Üstad törene Zübeyir Gündüzalp, Tahiri Mutlu, Mustafa Sungur ve Bayram Yüksel ile birlikte geldi. Ege Efesi gibi bir hali vardı. Yardım almadan hareket ediyordu. Konuşmaların ardından duâ edip ilk harcı temele koydu. Tarihçe-i Hayat’ta bulunan fotoğraf o zaman çekildi. Resimde Üstad’ın hemen solunda görünen kişi Zübeyir Ağabeydir. Ben fotoğrafın bir kopyasını aldım, fakat bir arkadaş aldı, getirmedi. Yaşım küçük olduğu için o resmin kıymetini tam anlayamadım. Tarihçe-i Hayat’ta görünce meselenin ehemmiyetini idrak ettim.

Üstadın cenazesine katılabildiniz mi?

Üstad vefat ettiğinde ben 20 yaşında bir öğrenciydim. Ondan dolayı cenazesine katılamadım. Şimdi olsa ne olursa olsun koşar giderdim.

Üstadın, Mehmet Gülırmak Ağabeye hediye ettiği bir cübbe var. Onu anlatır mısınız?

Ben Mehmet Ağabeyin akrabalarından biriyle evlendim. Mehmet Ağabey düğünlerde keman çalarak rızkını temin ederken Üstadla tanışmış. Üstad keman çalmayı bırakmasını söylememiş. Mehmet Ağabey sonra Üstadın hizmetini görmeye başlamış. Bir ara Üstadın başı ağrımış. “Mehmet… Başım çok ağrıyor. Sen saf, temiz bir insansın. Bana oku” demiş. O da okumuş. Duâ tesirini göstermiş. Ağrı geçmiş. Üstad memnun kalmış. İltifat etmiş. Cübbe hediye etmiş.

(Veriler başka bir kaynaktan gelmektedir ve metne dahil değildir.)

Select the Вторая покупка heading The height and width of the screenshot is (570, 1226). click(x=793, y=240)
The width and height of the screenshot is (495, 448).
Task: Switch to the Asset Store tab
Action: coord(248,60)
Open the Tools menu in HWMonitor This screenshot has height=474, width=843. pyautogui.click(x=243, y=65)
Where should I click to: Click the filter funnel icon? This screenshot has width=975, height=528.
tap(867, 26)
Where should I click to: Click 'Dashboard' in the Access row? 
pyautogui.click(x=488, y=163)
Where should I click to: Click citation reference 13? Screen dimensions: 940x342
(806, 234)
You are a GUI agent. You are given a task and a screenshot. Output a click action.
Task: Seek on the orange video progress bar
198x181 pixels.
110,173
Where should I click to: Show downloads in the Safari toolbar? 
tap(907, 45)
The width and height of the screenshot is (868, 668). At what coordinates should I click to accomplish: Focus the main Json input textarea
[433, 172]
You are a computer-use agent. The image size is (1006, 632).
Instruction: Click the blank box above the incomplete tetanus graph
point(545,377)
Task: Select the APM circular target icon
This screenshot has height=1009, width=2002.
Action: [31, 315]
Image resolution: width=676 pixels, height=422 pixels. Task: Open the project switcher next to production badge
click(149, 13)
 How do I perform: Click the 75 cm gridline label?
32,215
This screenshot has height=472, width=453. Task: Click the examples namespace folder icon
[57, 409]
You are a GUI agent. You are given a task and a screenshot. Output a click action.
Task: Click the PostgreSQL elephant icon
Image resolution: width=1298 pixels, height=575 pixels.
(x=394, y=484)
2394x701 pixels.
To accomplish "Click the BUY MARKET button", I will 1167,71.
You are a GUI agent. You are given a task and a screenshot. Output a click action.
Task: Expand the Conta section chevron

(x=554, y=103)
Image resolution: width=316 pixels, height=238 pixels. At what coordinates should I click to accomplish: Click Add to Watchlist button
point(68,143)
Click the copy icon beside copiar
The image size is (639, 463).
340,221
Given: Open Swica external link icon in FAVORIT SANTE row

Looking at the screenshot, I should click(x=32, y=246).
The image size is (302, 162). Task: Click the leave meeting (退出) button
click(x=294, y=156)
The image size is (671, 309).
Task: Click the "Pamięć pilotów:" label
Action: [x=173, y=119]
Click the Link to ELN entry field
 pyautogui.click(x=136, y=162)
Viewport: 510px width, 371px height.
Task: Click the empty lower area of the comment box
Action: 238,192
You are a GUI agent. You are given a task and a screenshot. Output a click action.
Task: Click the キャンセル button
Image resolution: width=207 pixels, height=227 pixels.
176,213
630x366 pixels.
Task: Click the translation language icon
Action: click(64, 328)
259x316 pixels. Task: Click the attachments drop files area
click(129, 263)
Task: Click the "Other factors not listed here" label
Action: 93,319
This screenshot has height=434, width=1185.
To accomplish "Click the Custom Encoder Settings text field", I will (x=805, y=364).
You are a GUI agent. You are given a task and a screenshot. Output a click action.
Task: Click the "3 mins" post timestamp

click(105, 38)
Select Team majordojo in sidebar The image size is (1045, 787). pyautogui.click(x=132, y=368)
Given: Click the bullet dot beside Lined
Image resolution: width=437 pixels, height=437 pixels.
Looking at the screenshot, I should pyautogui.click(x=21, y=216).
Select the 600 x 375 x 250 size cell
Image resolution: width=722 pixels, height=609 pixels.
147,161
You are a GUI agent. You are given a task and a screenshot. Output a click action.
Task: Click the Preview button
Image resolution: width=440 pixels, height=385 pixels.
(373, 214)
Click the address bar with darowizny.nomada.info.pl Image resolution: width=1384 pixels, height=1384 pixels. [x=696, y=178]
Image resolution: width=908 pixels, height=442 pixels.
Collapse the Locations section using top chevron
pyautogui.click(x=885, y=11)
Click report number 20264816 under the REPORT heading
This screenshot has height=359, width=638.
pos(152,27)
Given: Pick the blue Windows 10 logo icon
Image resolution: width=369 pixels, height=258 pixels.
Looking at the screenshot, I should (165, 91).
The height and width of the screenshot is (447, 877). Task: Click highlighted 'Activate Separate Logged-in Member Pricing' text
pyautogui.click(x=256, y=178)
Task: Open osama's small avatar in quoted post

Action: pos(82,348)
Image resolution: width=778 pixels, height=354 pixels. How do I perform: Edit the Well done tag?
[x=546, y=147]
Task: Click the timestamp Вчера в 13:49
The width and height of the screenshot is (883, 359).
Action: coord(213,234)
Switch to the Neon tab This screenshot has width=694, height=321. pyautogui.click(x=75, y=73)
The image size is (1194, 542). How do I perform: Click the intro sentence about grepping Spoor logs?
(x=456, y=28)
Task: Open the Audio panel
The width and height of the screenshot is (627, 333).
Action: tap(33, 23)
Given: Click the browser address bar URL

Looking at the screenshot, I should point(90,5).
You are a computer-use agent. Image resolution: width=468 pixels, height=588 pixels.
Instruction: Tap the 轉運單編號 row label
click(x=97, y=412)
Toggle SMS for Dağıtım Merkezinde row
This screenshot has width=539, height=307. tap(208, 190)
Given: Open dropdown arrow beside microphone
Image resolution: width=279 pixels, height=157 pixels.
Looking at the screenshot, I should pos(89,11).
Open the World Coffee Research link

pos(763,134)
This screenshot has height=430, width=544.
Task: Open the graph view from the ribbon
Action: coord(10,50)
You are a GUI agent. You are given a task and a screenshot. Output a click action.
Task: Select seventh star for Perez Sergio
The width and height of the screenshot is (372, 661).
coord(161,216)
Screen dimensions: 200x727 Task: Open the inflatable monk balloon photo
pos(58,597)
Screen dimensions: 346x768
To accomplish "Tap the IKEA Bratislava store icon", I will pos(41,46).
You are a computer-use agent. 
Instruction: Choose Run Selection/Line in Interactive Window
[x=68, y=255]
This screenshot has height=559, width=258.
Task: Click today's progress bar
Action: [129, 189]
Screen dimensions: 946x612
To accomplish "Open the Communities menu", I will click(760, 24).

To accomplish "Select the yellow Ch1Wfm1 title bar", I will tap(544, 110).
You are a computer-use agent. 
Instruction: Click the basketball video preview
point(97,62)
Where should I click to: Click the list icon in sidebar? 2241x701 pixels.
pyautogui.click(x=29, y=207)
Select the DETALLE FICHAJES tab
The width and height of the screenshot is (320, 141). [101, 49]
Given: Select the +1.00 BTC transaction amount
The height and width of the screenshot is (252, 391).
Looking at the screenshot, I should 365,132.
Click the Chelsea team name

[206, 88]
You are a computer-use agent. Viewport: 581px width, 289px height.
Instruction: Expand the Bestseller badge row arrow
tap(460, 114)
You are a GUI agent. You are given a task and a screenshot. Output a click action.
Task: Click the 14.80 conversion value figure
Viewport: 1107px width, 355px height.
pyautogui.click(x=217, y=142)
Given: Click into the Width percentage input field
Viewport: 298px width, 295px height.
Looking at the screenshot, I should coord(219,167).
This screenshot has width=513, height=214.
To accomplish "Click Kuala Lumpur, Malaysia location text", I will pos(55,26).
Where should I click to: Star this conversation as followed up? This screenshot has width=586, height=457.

Mehmet Ağabey eskimesinden korktuğu için cübbeyi hiç giymemiş. Bohçada saklamış. Vefatından sonra eşi sahip çıkmış. Cübbenin hacı annede olduğunu duyan birisi o günün parasıyla 5 bin lira bedelle almak istemiş. Maddî olarak zor durumda olan hacı anne istemeye istemeye teklifi kabul etmiş. Cübbeyi vermiş. Fakat vicdan azabından duramamış. Üstadın emanetine sahip çıkamadım, diye kahırlanmış. Sağdan soldan topladığı 5 bin TL’yi götürüp cübbeyi geri almış. Fakat cübbenin taliplisi tükenmemiş. Hacı anne de teklifler karşısında çaresiz kalmış. 2013 yılında beni çağırdı. Cübbeden bahsetti. Ne yapması gerektiğini sordu. Ben de Raşid Büyükçulhacı kardeşi aradım. Acilen gelmesini söyledim. Gelince durumu izah ettim. Cübbe çıkarıldı. İlk kez o zaman gördüm. İnce satenden yapılmış. Özendim. Bir kere de olsa giyeyim, dedim. Giydim. Sonra teslim ettim. Onlar da Üstadın evinde sergilenmeye başladılar.

Uzun süre Isparta’da oturduktan sonra Denizli’ye döndünüz. Denizli’de günler nasıl geçiyor?

Yıllarca hüsnü hat dersi verdim. Emekli olduktan sonra Denizli’ye yerleştim. 1958 yılında Isparta Tugay Camii’nin temel atma töreninde Yılmaz Duman Ağabeyle beraberdik. Yılmaz Ağabeyle 60 yıllık dostluğumuz var. O da Denizli’ye yerleşti. Zaman zaman bir araya geliyoruz. Eski günleri yâd ediyoruz.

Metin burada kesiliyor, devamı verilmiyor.